For the birds



Dr. Anne Storey photographed Sheena Roul of Lawn with a Manx shearwater chick on Middle Lawn Island in the summer of 2009. Ms. Roul was collecting data for her Memorial University honours thesis at the time. Photo Submitted Photo Submitted

Dr. Anne Storey photographed Sheena Roul of Lawn with a Manx shearwater chick on Middle Lawn Island in the summer of 2009. Ms. Roul was collecting data for her Memorial University honours thesis at the time. Photo Submitted

Published on September 7, 2011
Published on September 6, 2011
Danette Dooley  RSS Feed
Special to The Telegram

Young Lawn biologist gets to know area’s Manx shearwater population

The smile on Sheena Roul’s face in a photo where she’s tenderly cupping a baby seabird sums up how the 23-year-old biologist from Lawn feels about her seabird research.

Topics :
Lawn Islands Archipelago Provisional Ecological Reserve , Newfoundland and Labrador Natural History Society , Parks , Newfoundland and Labrador , North America , Britain

Green hills and yellow wildflowers serve as the backdrop for the picture, which was taken on Middle Lawn Island in 2009 by Memorial University’s Dr. Anne Storey.

At the time, Ms. Roul and fellow student Michelle Wille were studying the Manx shearwater species of seabirds.

Ms. Roul has since graduated from Memorial with a Bachelor of Science (Honours).

The results of her study on the status of Manx shearwater seabirds at the Lawn Islands Archipelago Provisional Ecological Reserve will be published in ‘Osprey’, a quarterly magazine published by Nature Newfoundland and Labrador (formerly the Newfoundland and Labrador Natural History Society).

Manx shearwaters are medium-sized, long-winged seabirds.

As nocturnal birds, they only return to the island at night. They are as amazing as they are mysterious, Ms. Roul said during a recent telephone interview.

Just as remarkable as the birds themselves is the fact that Middle Lawn Island is the only known breeding colony for the species in North America.

“They found their way there in the 1970s, and they began breeding there.”

The world’s population of these seabirds is estimated at approximately 300,000 breeding pairs, 94 per cent of which breed in Britain and Ireland.

Ms. Roul explained that in the 1980s there were about 300 breeding pairs of Manx shearwaters at the reserve.

“In 2009, I only found one chick and for the breeding season in 2010, I didn’t find any.”

As a follow-up to her 2009 research, Ms. Roul conducted a study to evaluate the breeding activity of Manx shearwaters on Middle Lawn Island and to determine if the seabirds continue to visit and prospect on surrounding islands.

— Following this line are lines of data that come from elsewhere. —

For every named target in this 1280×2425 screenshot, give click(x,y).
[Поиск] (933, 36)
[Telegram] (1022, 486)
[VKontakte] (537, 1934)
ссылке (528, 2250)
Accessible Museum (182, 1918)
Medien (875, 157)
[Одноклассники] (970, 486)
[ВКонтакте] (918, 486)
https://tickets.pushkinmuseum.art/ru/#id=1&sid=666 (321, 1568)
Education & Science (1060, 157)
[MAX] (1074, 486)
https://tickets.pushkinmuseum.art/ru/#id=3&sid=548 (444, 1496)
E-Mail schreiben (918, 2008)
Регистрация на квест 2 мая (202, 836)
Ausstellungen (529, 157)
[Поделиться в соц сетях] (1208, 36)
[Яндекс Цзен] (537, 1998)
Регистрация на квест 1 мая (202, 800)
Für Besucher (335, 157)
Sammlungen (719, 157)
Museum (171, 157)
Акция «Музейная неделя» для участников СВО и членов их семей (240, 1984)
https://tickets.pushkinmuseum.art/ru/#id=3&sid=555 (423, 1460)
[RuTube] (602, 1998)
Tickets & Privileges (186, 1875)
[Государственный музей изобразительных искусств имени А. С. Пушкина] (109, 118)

Her research was commissioned by the Parks and Natural Areas Division of the provincial government’s Department of Environment and Conservation.

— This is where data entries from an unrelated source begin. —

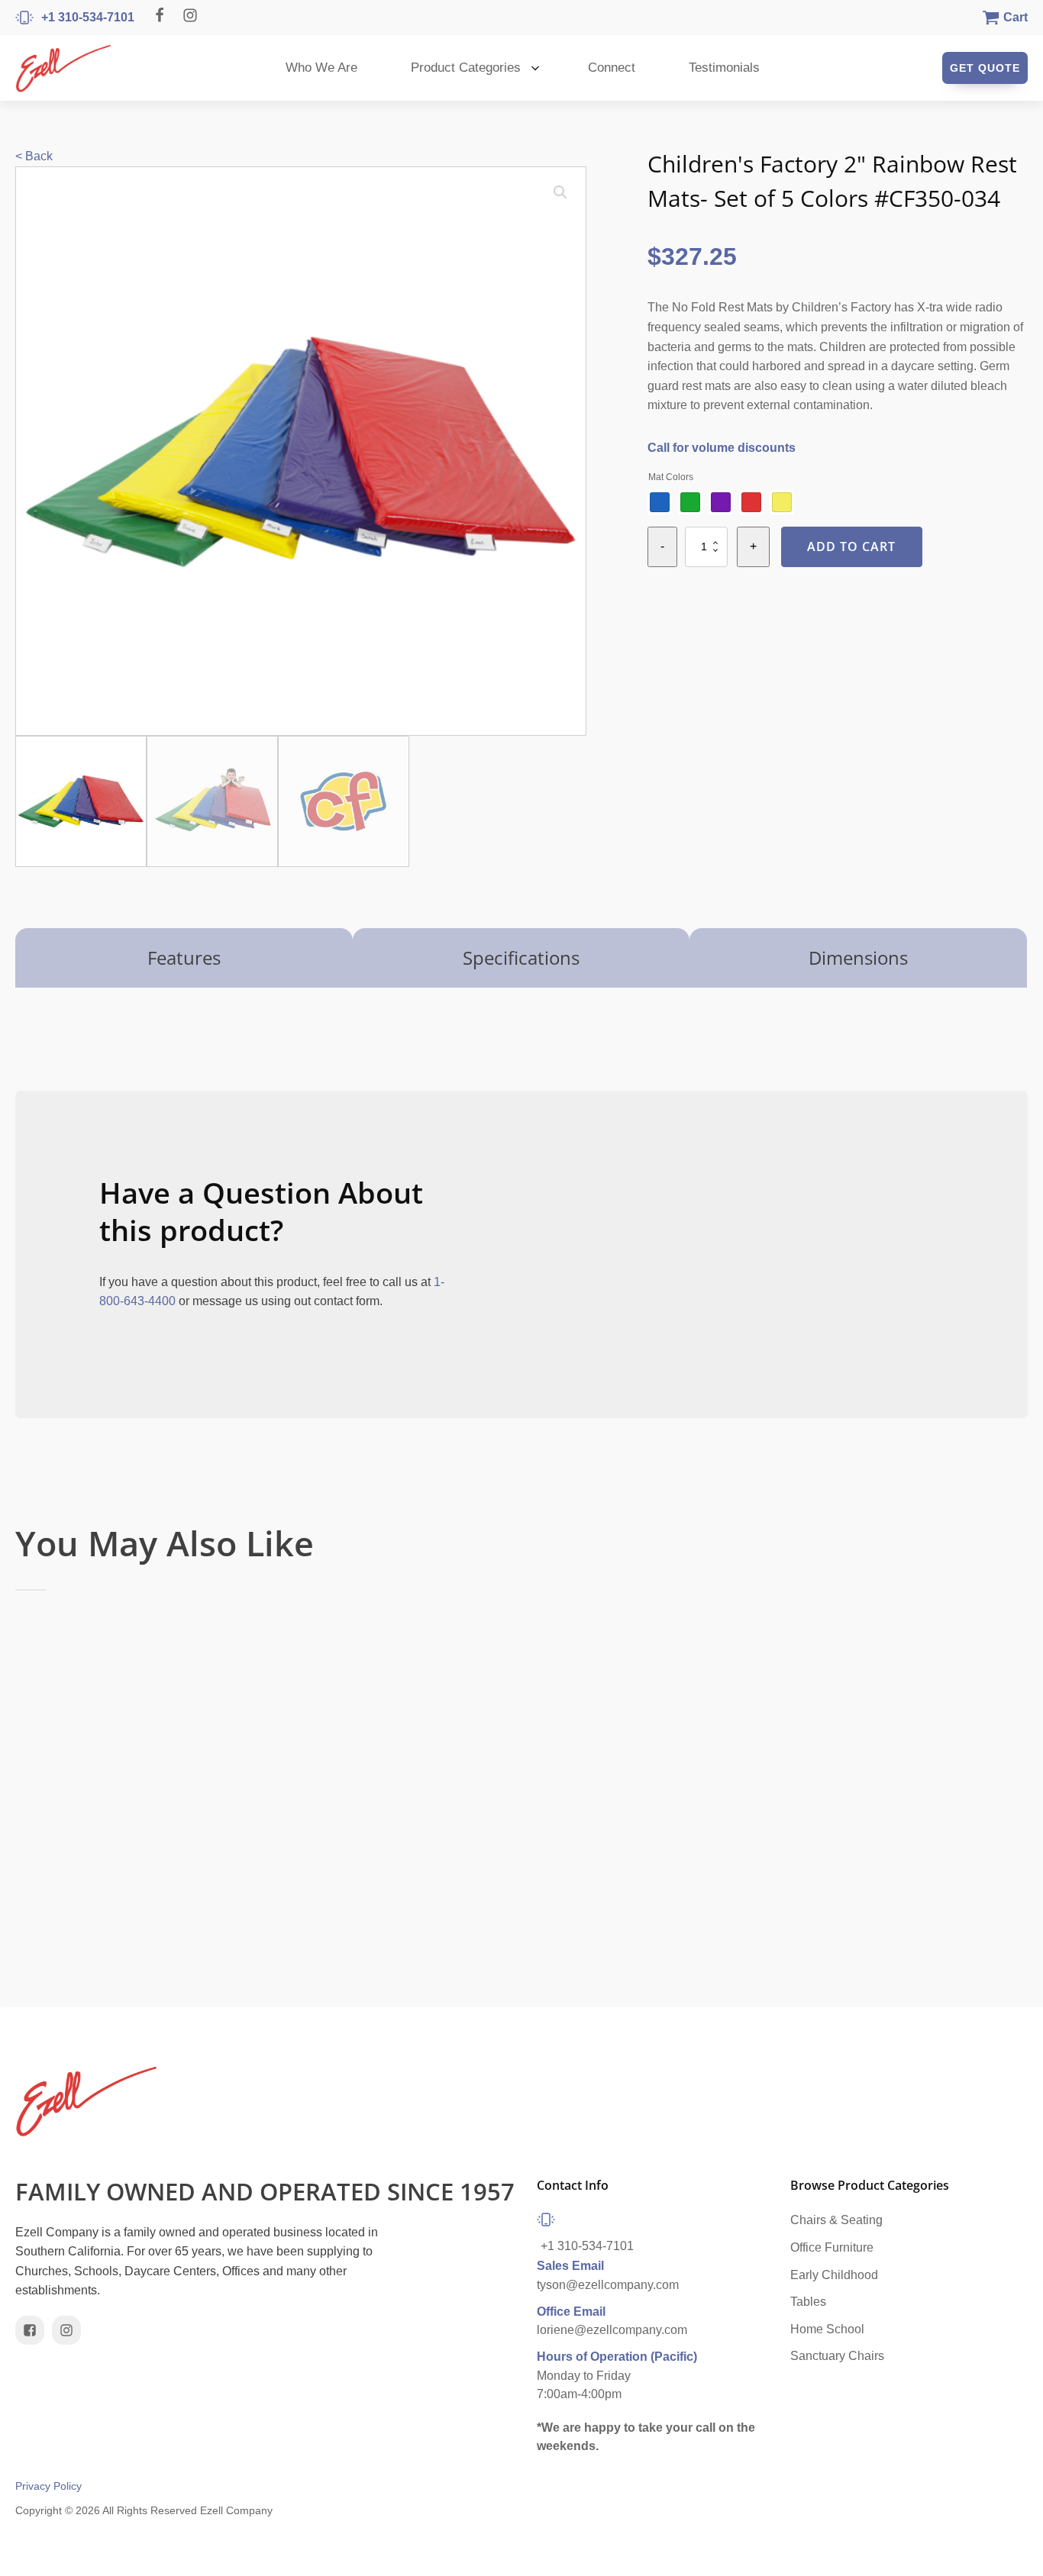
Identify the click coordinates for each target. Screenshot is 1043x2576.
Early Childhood (834, 2274)
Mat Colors (670, 477)
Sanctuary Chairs (837, 2355)
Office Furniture (831, 2247)
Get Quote (985, 68)
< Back (34, 156)
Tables (808, 2301)
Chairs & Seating (836, 2219)
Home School (827, 2329)
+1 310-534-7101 (587, 2245)
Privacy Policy (48, 2486)
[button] (560, 192)
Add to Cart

During her visits, she placed automated digital acoustic recording devices at Middle Lawn, Offer and Colombier Islands.

She mounted the wildlife acoustics on wooden posts and secured them to the ground.

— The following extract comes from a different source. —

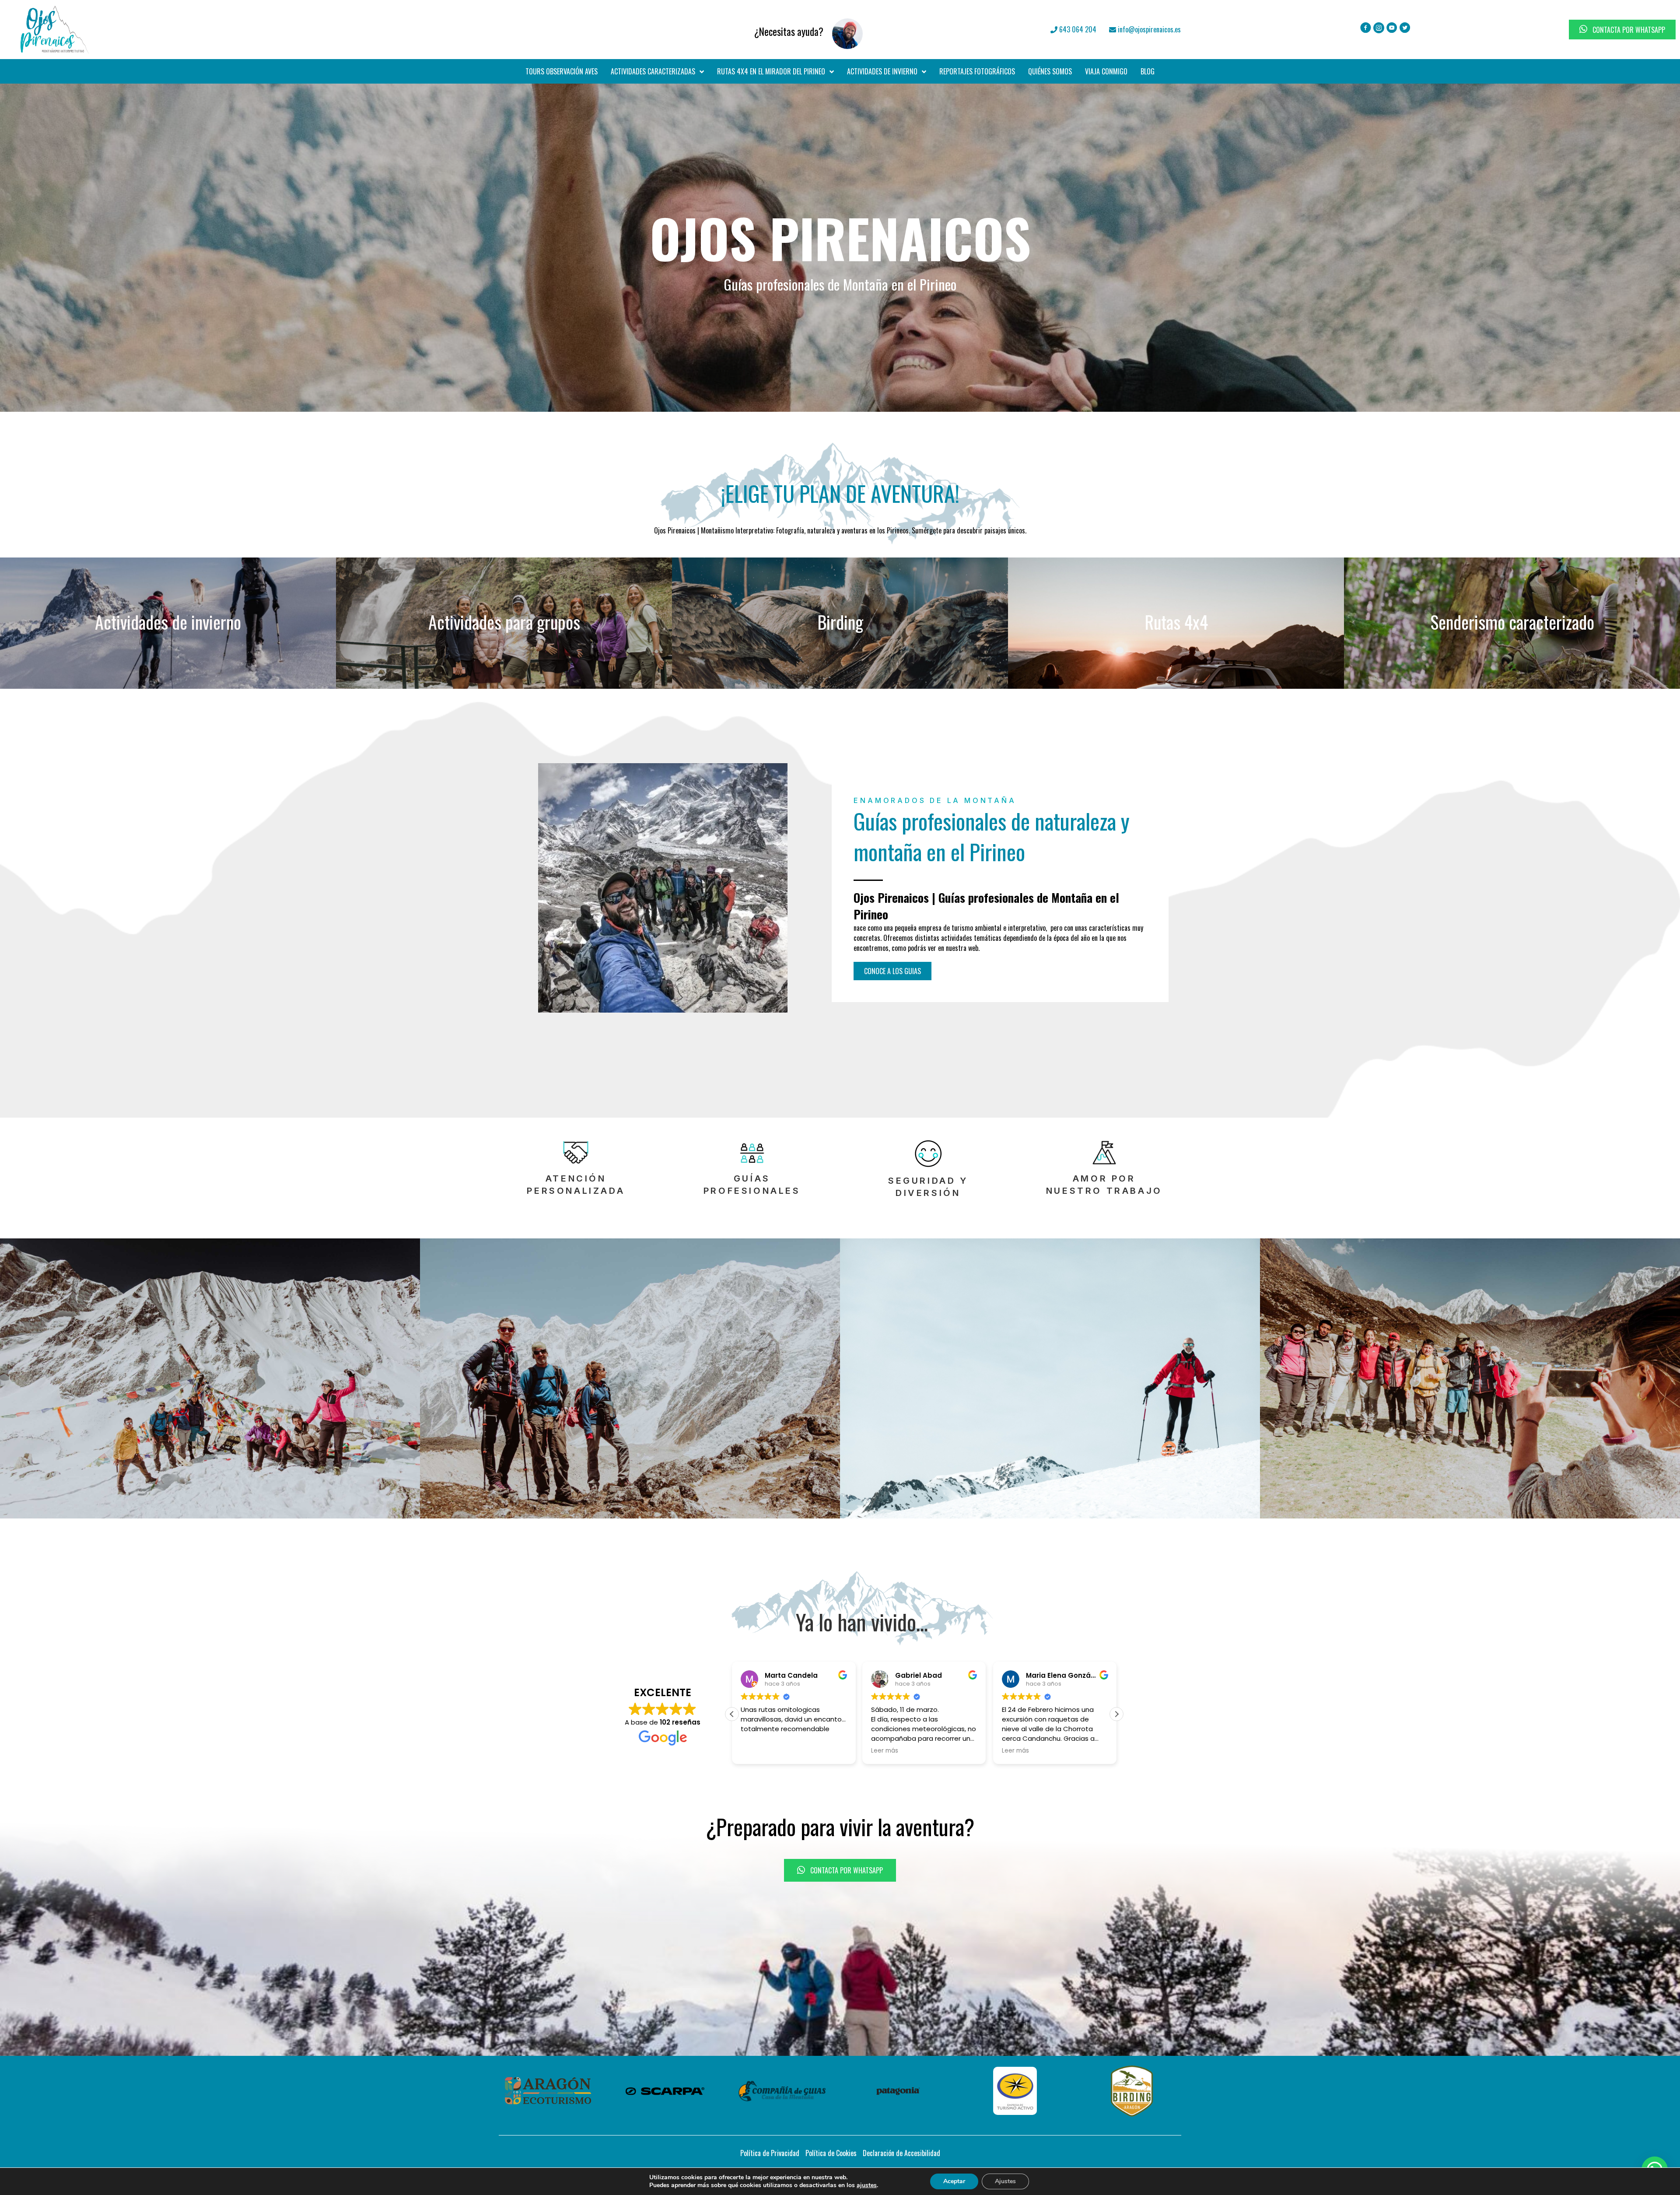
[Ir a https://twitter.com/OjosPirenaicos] (1405, 28)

Ms. Roul laughed as she recalled her research.

“I’d go there by speedboat. Someone in the town would take me to as close as a rock as possible, and I’d make a leap for it.”

The recording devices allow biologists like Ms. Roul to tell the difference between male and female vocalizations and to get a general number of their populations.

After retrieving and analyzing the data, she concluded that Manx shearwater activity was only detected at Middle Lawn and Offer islands.

Her paper notes that the majority of vocalizations were recorded on Middle Lawn Island. Of the 764 aerial vocalizations recorded on the two, 52, or 69 per cent were made by females. 

Because the seabirds are burrow nesting, Ms. Roul also carried out burrow searches on Middle Lawn Island. Her search yielded a few seabird carcasses, including two Leach’s storm petrels and two Manx shearwaters.

Sadly, of the burrows searches, she noted no Manx shearwater adults, young or eggs were found.

Ms. Roul feels that habitat loss and predators on Middle Lawn, Offer and Colombier islands appears to be the major factor limiting the species population viability.

She also believes that, if conservation efforts could be implemented, the Manx shearwater population within the reserve could increase.

“There are storm petrels there, and on nearby islands, there are kittiwakes, so it’s a great area for species diversity and a great area for food with a big school of capelin that come in every year.”

Ms. Roul would like to see continued research so that the birds that have been living here for over three decades get the protection they deserve.

She’d also like to see the word ‘provisional’ removed from the reserve’s title and see it established as permanent.

“I am optimistic that, in time, and with more research, we can help this species thrive in the great seabird sanctuary of the Lawn Islands Archipelago Ecological Reserve.”